→ Solicitud:
Devuelve sin ningún cambio todas las líneas de los registros que siguen.

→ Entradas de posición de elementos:
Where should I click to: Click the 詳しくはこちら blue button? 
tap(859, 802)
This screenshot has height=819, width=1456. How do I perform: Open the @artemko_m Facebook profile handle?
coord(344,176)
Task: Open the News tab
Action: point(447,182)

→ Respuesta completa:
Where should I click to: Click the 詳しくはこちら blue button? 
tap(859, 802)
This screenshot has height=819, width=1456. How do I perform: Open the @artemko_m Facebook profile handle?
coord(344,176)
Task: Open the News tab
Action: point(447,182)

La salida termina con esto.